Текст книги "Танец Арлекина"


Автор книги: Том Арден



сообщить о нарушении

Текущая страница: 3 (всего у книги 35 страниц)

ГЛАВА 4
МАЛЕНЬКОЕ СОЛНЦЕ

Руки арлекина встревоженно порхали. Тоненькие – кожа да кости, – они, казалось, в любое мгновение были готовы оторваться и полететь над толпой зевак, подобные нескладным, уродливым бабочкам. Арлекин – неописуемое создание в пестром костюме – был тощ и высок ростом. Казалось, части его тела соединены между собой непрочно, зыбко.
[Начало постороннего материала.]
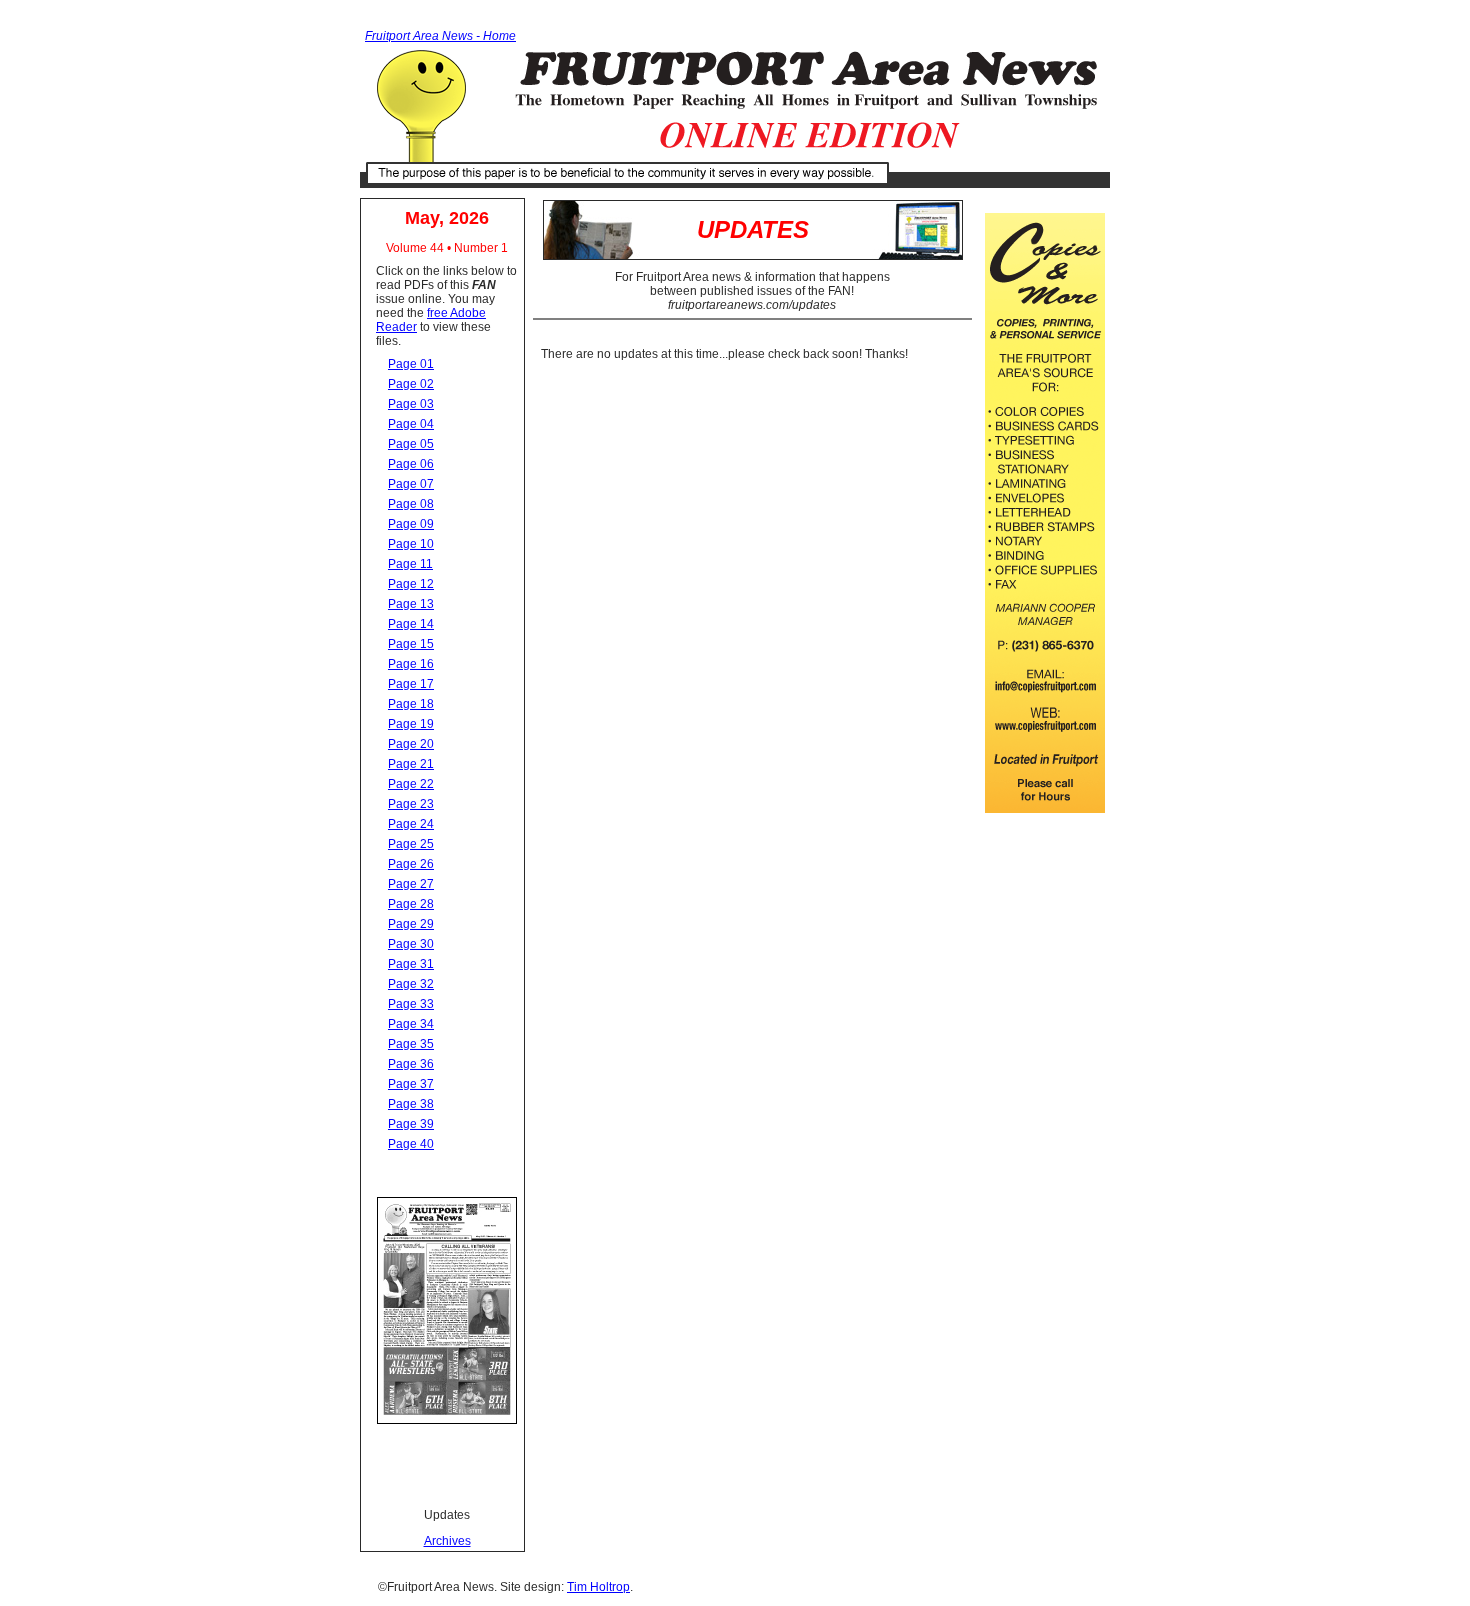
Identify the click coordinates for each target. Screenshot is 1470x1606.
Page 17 (411, 684)
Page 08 (411, 504)
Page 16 (411, 664)
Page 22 (411, 784)
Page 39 (411, 1124)
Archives (447, 1541)
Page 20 (411, 744)
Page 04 (411, 424)
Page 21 (411, 764)
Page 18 (411, 704)
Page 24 (411, 824)
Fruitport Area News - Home (440, 36)
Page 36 (411, 1064)
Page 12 (411, 584)
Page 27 (411, 884)
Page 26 (411, 864)
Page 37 (411, 1084)
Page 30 (411, 944)
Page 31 (411, 964)
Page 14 (411, 624)
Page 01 (411, 364)
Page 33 (411, 1004)
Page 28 (411, 904)
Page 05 (411, 444)
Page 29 (411, 924)
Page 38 (411, 1104)
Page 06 (411, 464)
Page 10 (411, 544)
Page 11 (410, 564)
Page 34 (411, 1024)
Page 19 (411, 724)
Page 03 (411, 404)
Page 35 (411, 1044)
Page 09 (411, 524)
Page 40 (411, 1144)
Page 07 (411, 484)
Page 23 (411, 804)
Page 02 (411, 384)
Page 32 (411, 984)
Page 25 (411, 844)
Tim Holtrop (598, 1587)
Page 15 (411, 644)
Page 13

Блестящие колокольчики венчали его колпак, глаза прятались под серебристой маской. Арлекин вертелся, корчился, раскачивался вперед и назад, он мчался сквозь толпу, будто разноцветный смерч. Жители деревни указывали на него пальцами и хохотали. На бегу арлекин распевал веселые, глупые стишки, вроде:

 
Ай-ай-ай!
Кошка, скорей убегай!
Сливок ты слопала целую миску,
Ох, и отлупят нахальную киску!
 

Или:

 
Птичка, птичка, улетай,
Быстро, без оглядки!
Чтоб подбить тебя не смог
Мальчик из рогатки.
 

Допев очередной куплет, арлекин выхватил из-за пояса зеленую дудочку и сыграл веселую, задорную мелодию. За ним, пыхтя и хрипя, шагал карлик в серовато-коричневой одежде, короткой ручкой отчаянно быстро вертя рукоятку колесной лиры, висящей у него на груди. Арлекин распевал:

 
Живо в чашке размешай
Плесень и помои!
Никому не предлагай
Кушанье такое.
Кушай сам, да не зевай,
На обед, на ужин,
И запить не забывай
Слякотью из лужи!
 

Разноцветная фигурка арлекина развернулась на каблуках к детям. Он низко поклонился. Толпа зевак, следовавшая за арлекином и карликом, добралась до деревенской лужайки. Колесная лира испустила последний отчаянный скрип, и карлик без сил рухнул на траву под тенистым вязом.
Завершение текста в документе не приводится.